About this task:
Would you return exactly the lines below from the line with "Given: Select the video tile labeled Nuttapat" through the line with "Click the AutoIQ logo square in header", both included, and nothing else, leaving out the pictures?

Records from a data collection:
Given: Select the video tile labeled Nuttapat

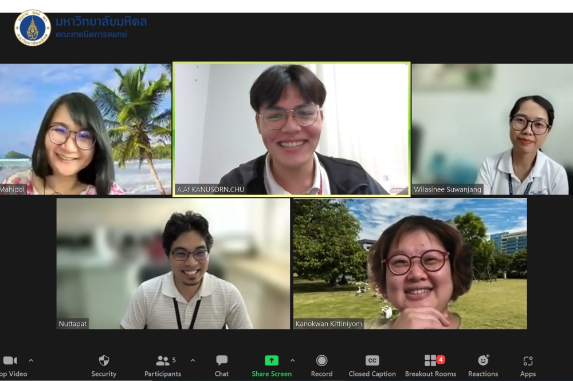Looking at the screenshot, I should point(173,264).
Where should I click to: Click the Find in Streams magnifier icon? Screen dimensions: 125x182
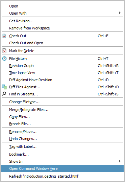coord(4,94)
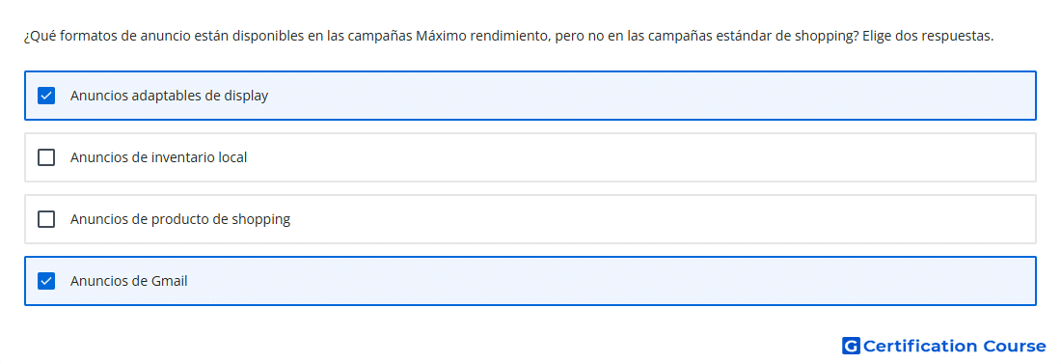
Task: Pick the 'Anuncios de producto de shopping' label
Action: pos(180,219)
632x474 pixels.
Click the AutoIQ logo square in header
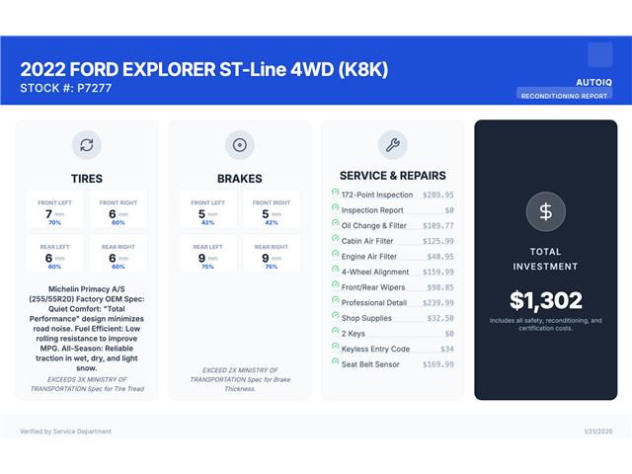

* * *

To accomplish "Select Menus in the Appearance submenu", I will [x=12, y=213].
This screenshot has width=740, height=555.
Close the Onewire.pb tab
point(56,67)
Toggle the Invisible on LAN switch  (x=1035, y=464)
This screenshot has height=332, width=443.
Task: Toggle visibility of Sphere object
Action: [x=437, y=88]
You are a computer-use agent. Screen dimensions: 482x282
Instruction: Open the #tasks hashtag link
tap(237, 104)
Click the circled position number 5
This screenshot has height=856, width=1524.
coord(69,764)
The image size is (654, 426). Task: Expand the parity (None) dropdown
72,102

--

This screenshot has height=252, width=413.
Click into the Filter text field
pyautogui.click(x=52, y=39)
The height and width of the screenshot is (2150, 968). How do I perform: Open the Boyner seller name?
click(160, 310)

Exercise response:
Given: Select the video tile labeled Nuttapat

Looking at the screenshot, I should point(173,264).
Where should I click to: Click the Find in Streams magnifier icon? Screen dimensions: 125x182
coord(4,94)
Task: Pick the 'Anuncios de producto de shopping' label
Action: pos(180,219)
632x474 pixels.
Click the AutoIQ logo square in header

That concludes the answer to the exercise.